◆ WRITTEN TASK ◆
Transcribe every one of the following records word for word, leaving out the pictures.

(Screenshot grounding data)
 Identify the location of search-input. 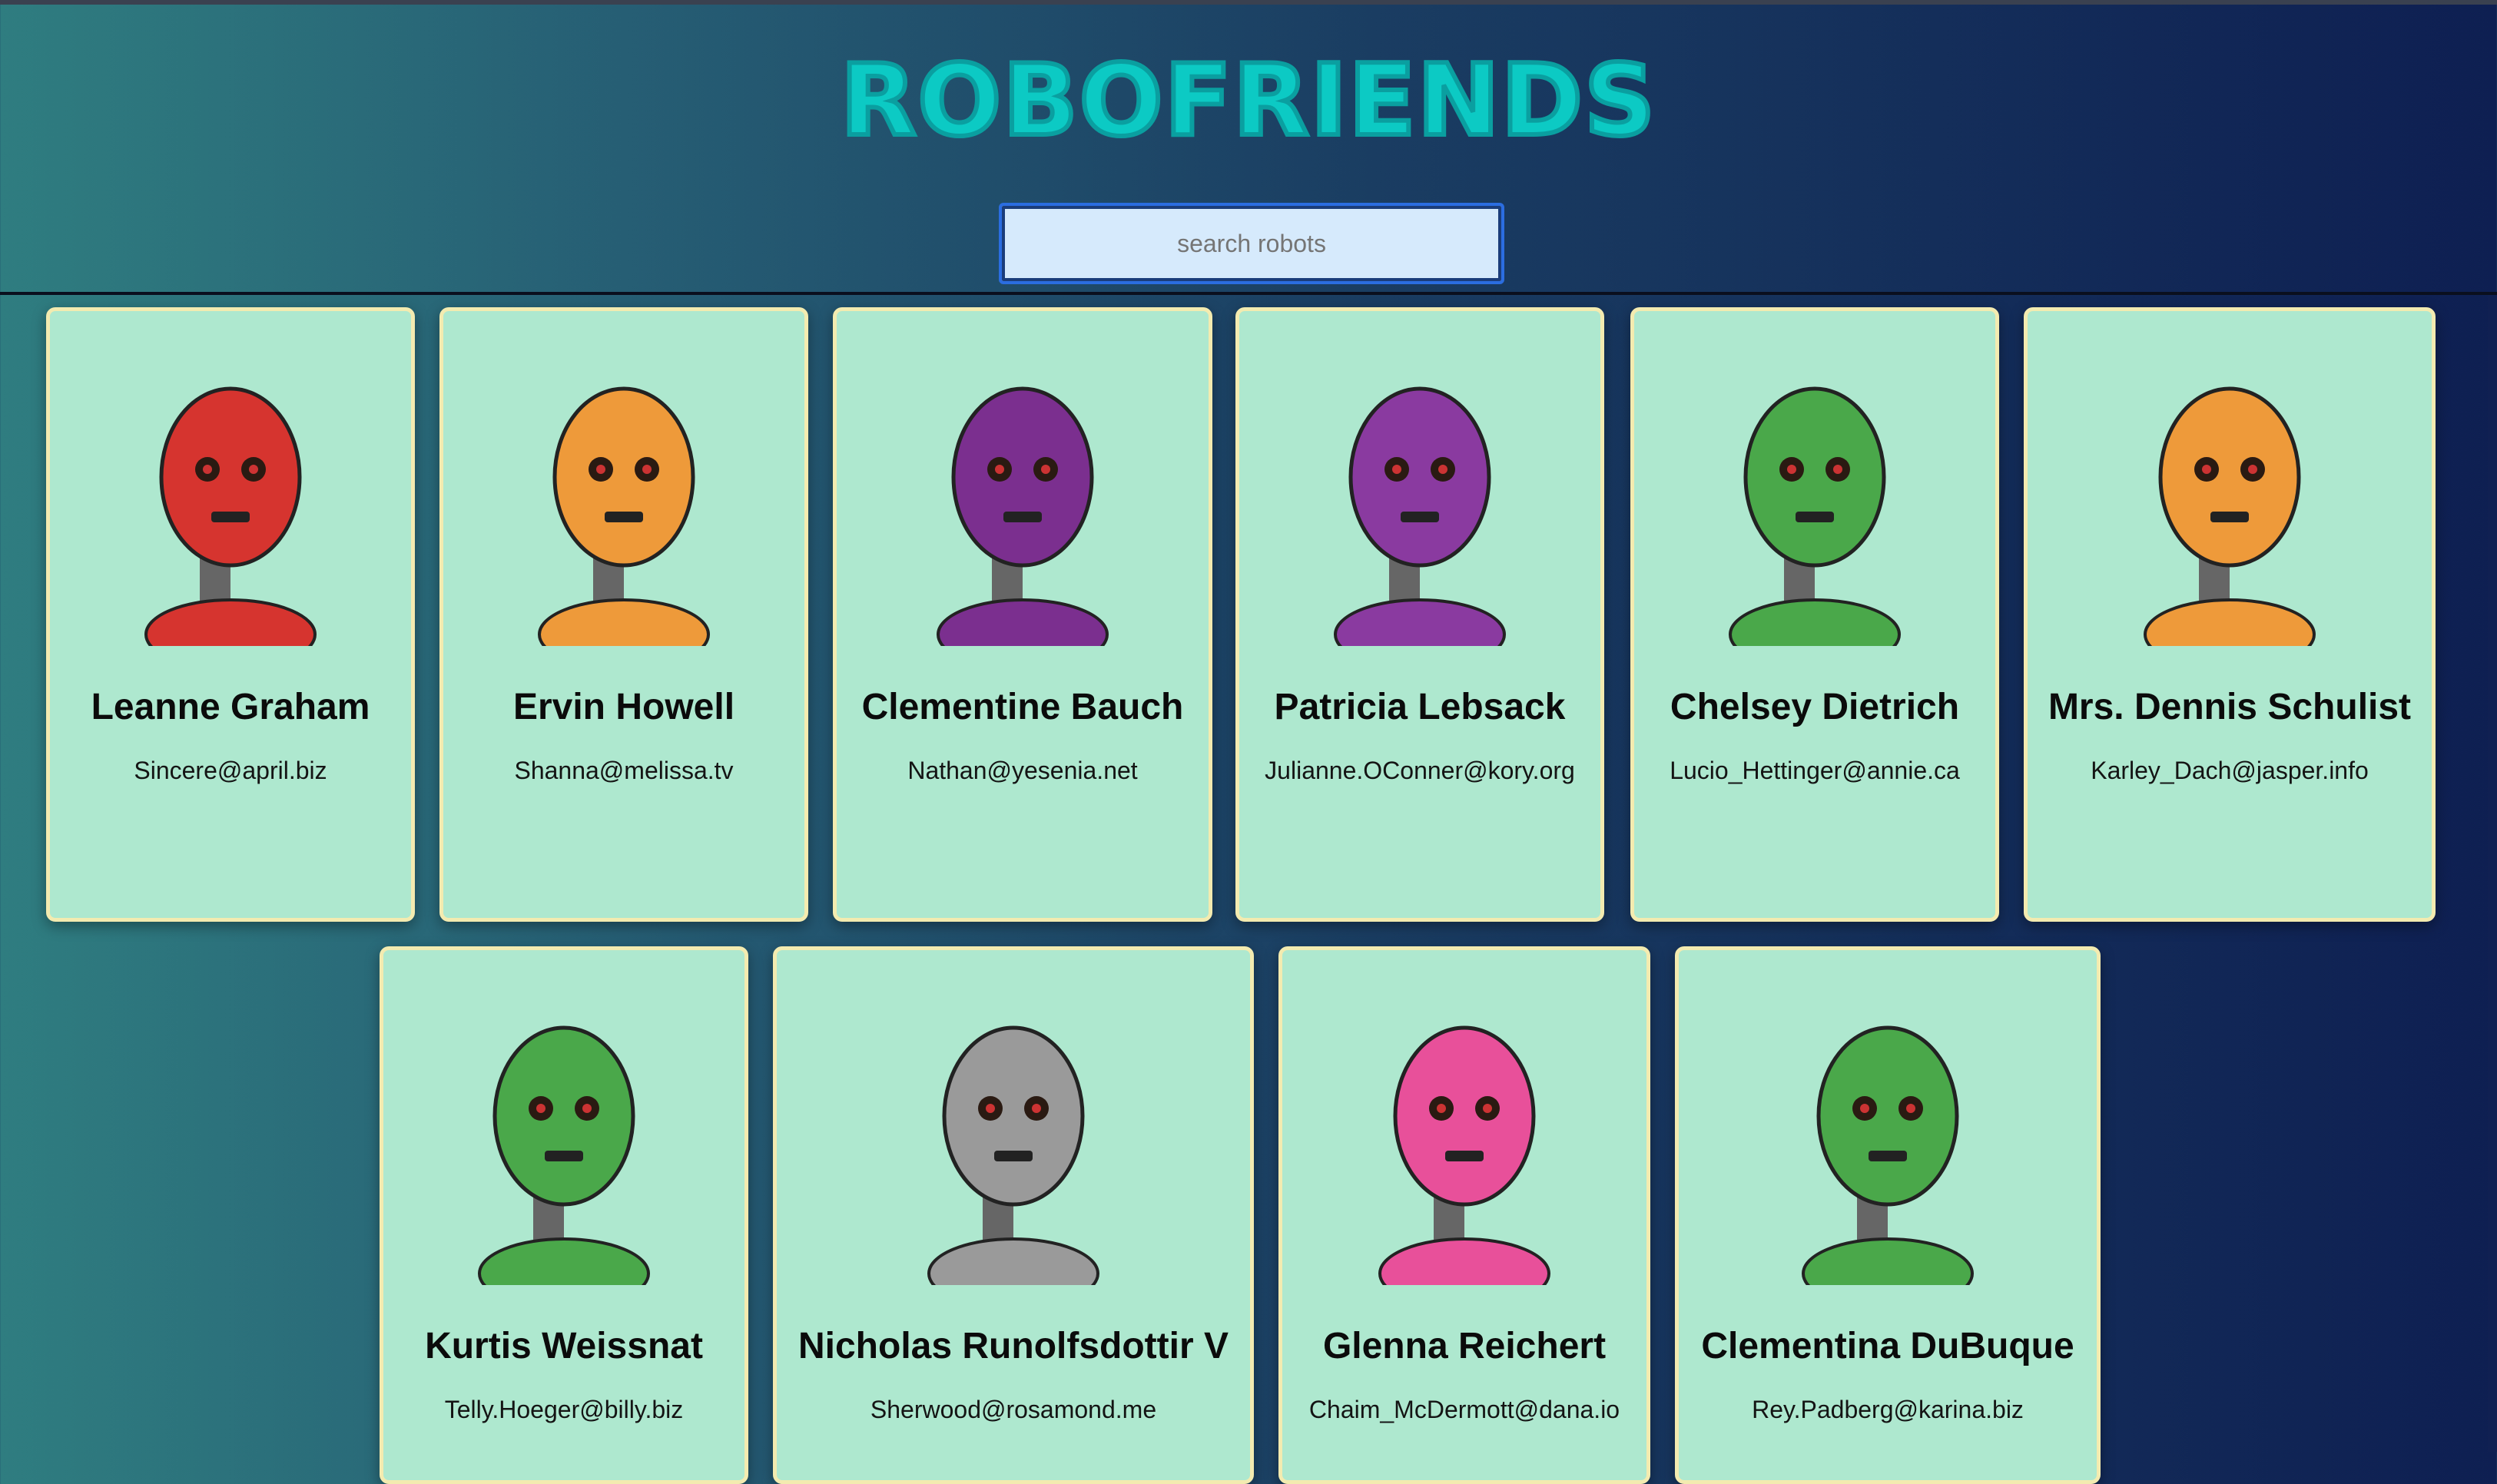
(1252, 244).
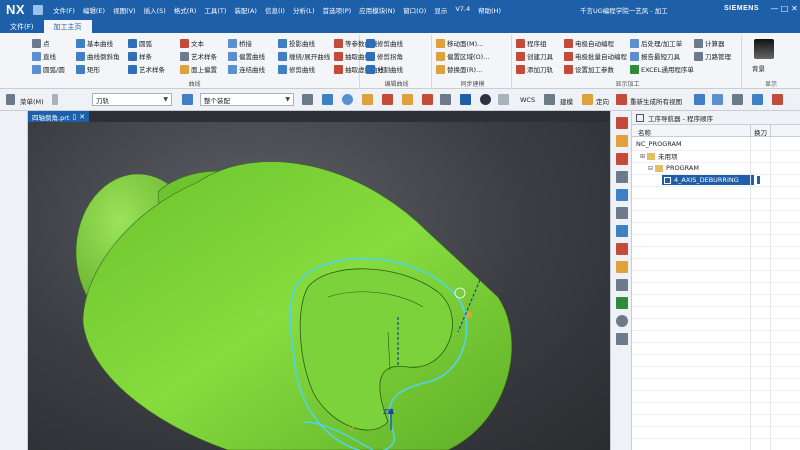 The width and height of the screenshot is (800, 450). I want to click on save-icon, so click(38, 10).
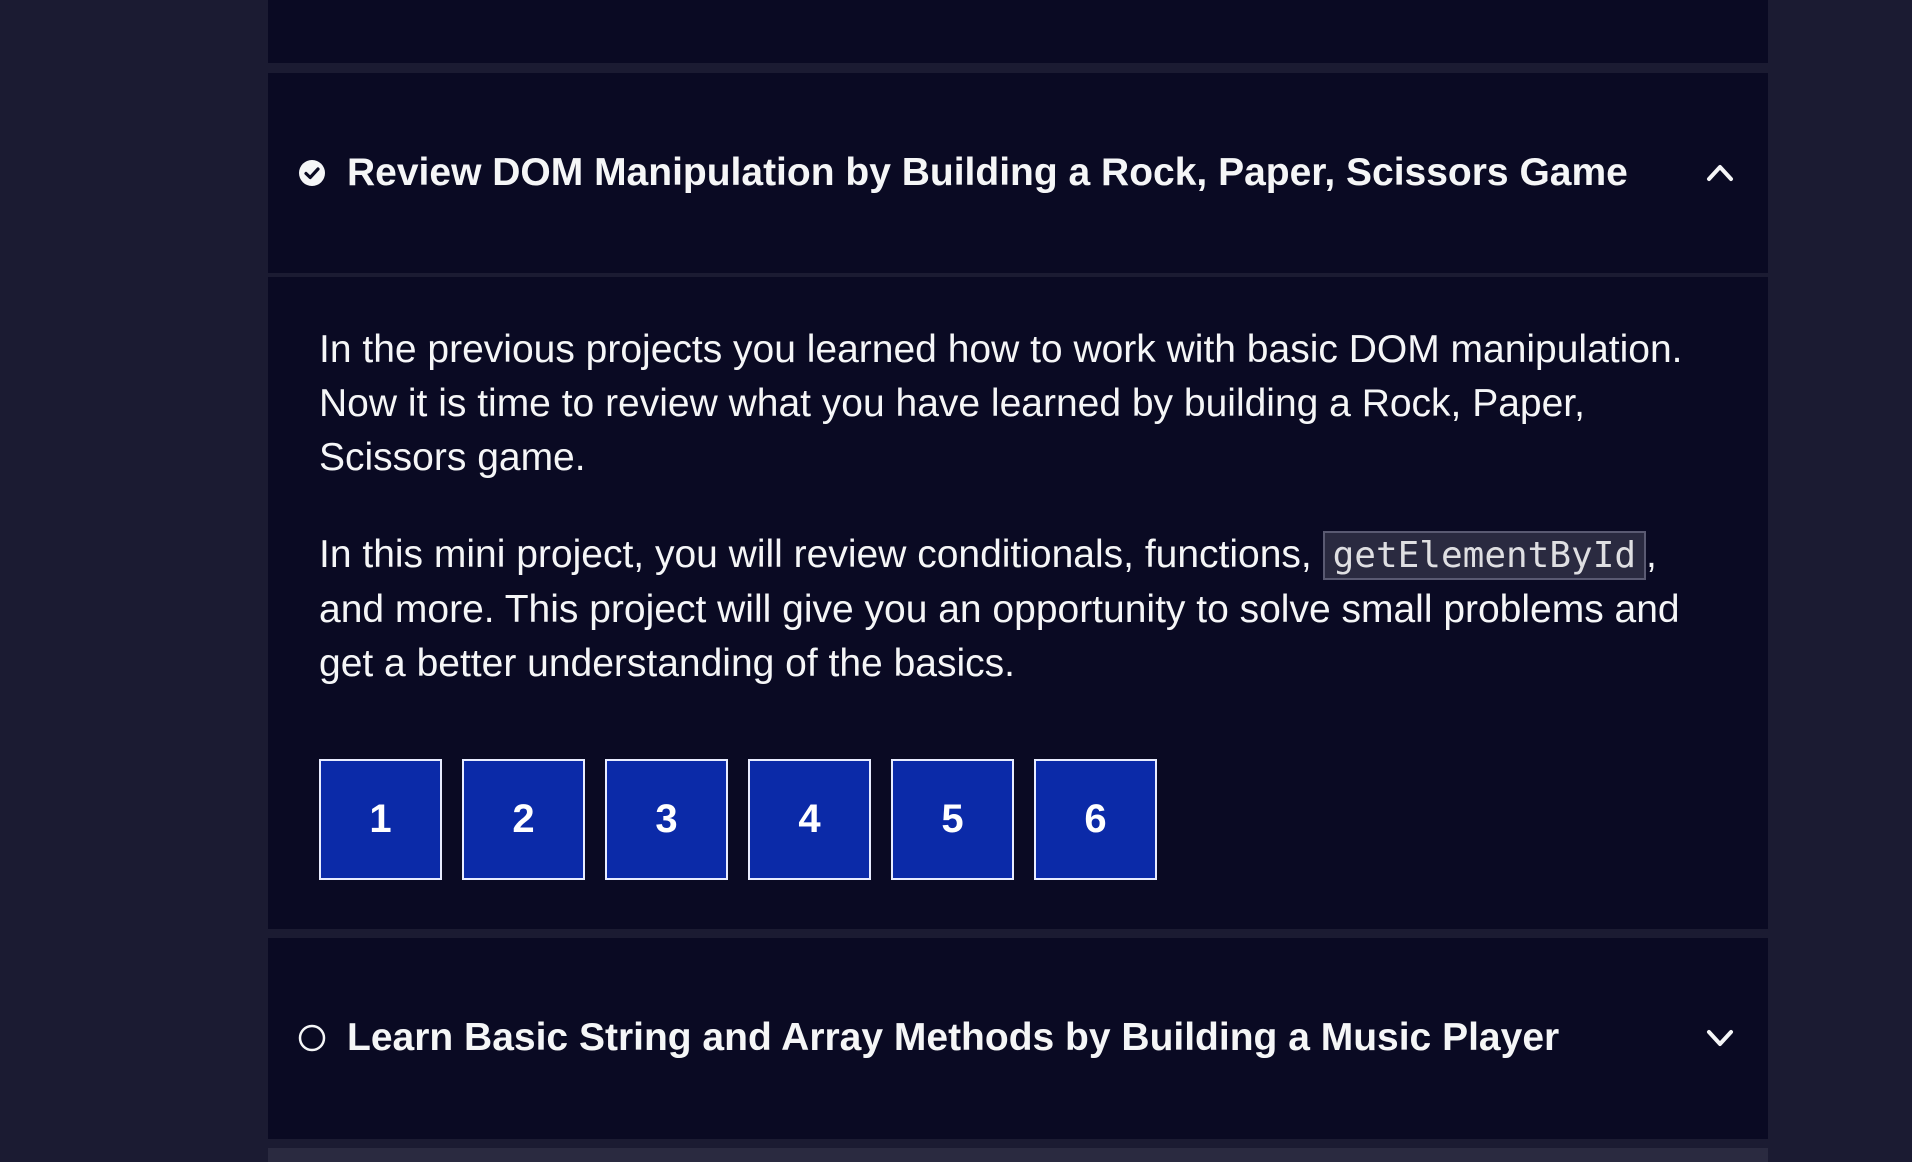 This screenshot has height=1162, width=1912. Describe the element at coordinates (1720, 1038) in the screenshot. I see `chevron-down-icon` at that location.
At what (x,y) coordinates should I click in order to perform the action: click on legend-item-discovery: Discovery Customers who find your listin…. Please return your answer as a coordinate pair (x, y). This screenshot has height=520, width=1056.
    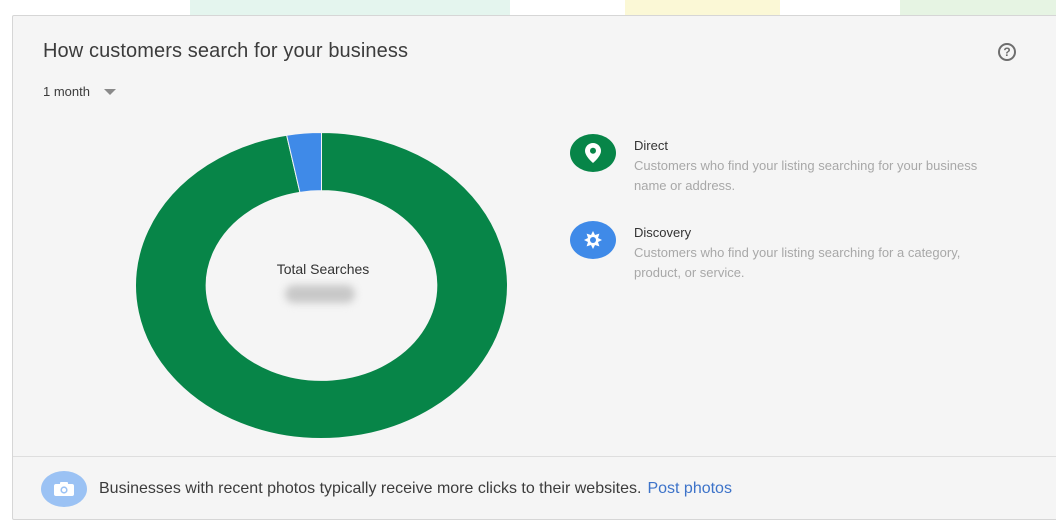
    Looking at the image, I should click on (782, 252).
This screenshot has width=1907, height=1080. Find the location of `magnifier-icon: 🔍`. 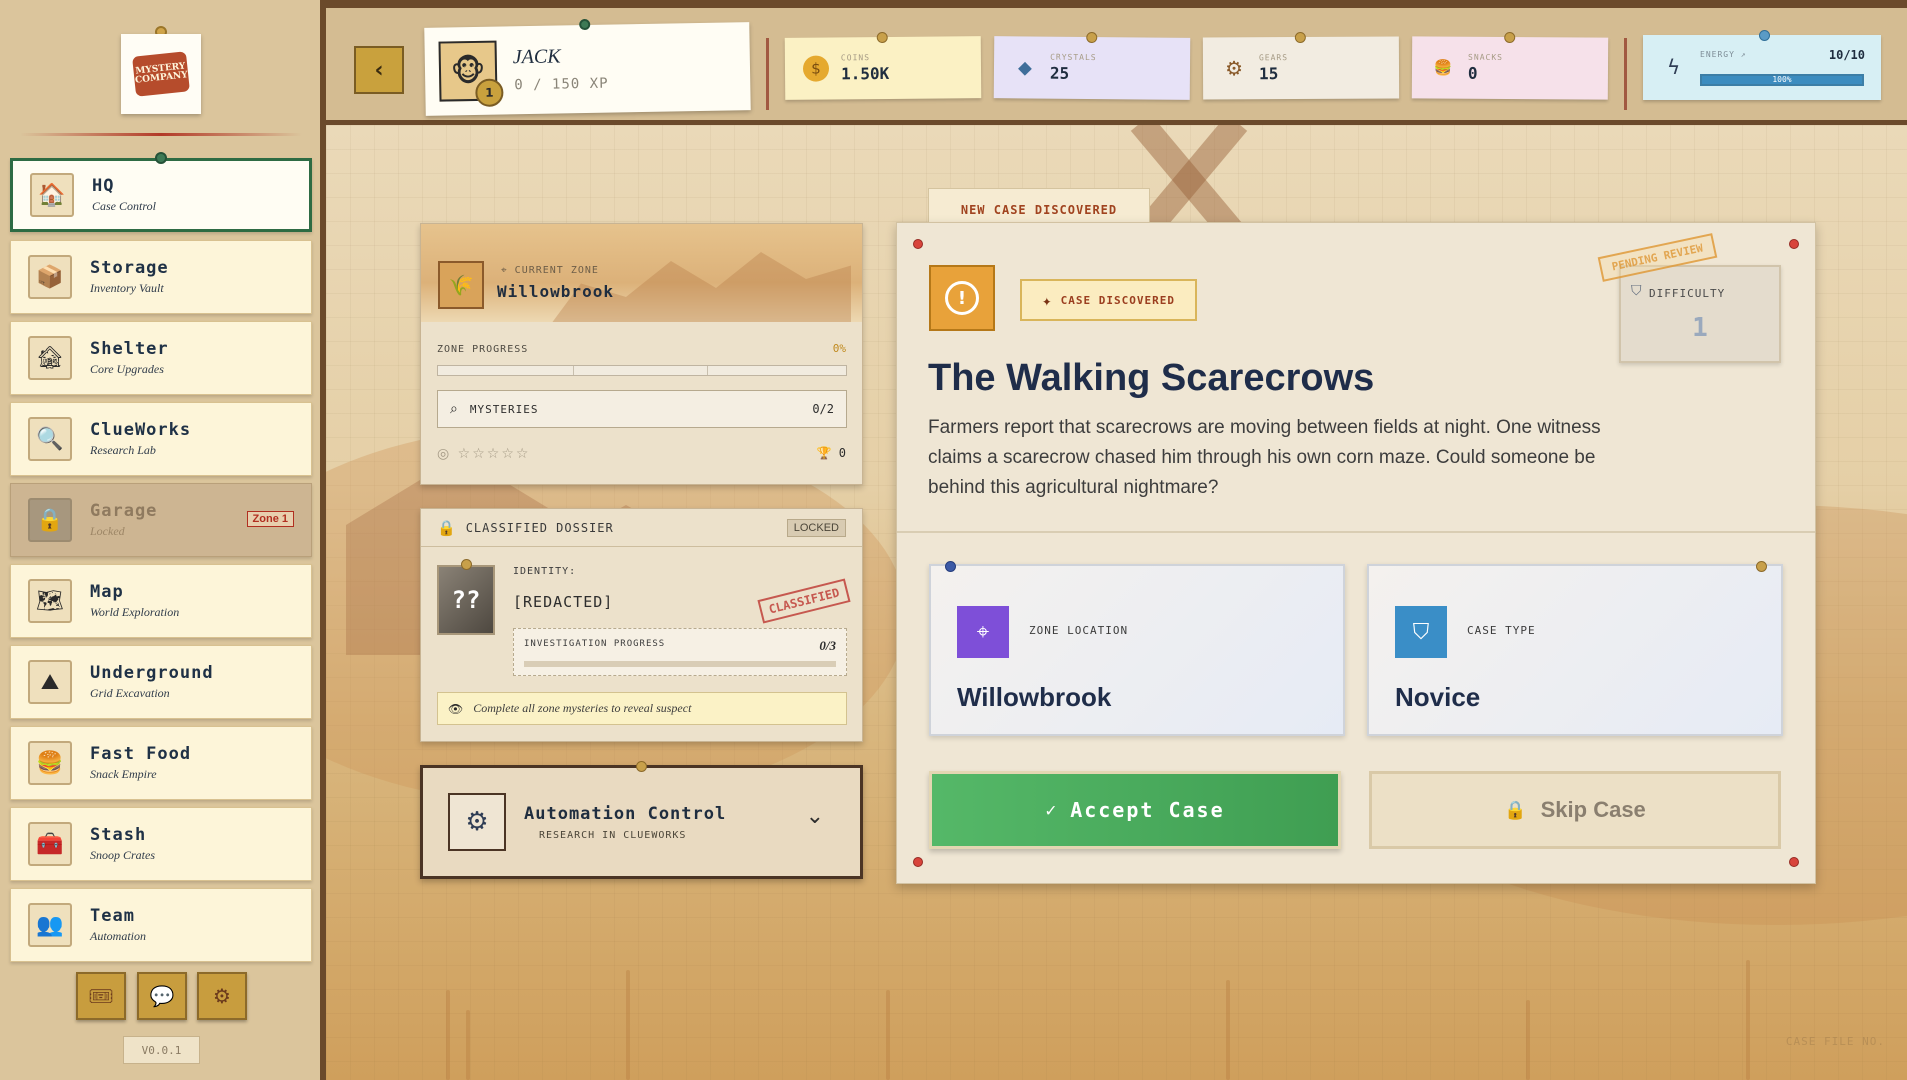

◆ TASK ANSWER ◆
 Identify the location of search-input. 
(1252, 244).
 The width and height of the screenshot is (800, 450). I want to click on save-icon, so click(38, 10).
 This screenshot has height=1162, width=1912. Describe the element at coordinates (1720, 1038) in the screenshot. I see `chevron-down-icon` at that location.
At what (x,y) coordinates should I click in order to perform the action: click on legend-item-discovery: Discovery Customers who find your listin…. Please return your answer as a coordinate pair (x, y). This screenshot has height=520, width=1056.
    Looking at the image, I should click on (782, 252).
This screenshot has width=1907, height=1080. Find the location of `magnifier-icon: 🔍`. 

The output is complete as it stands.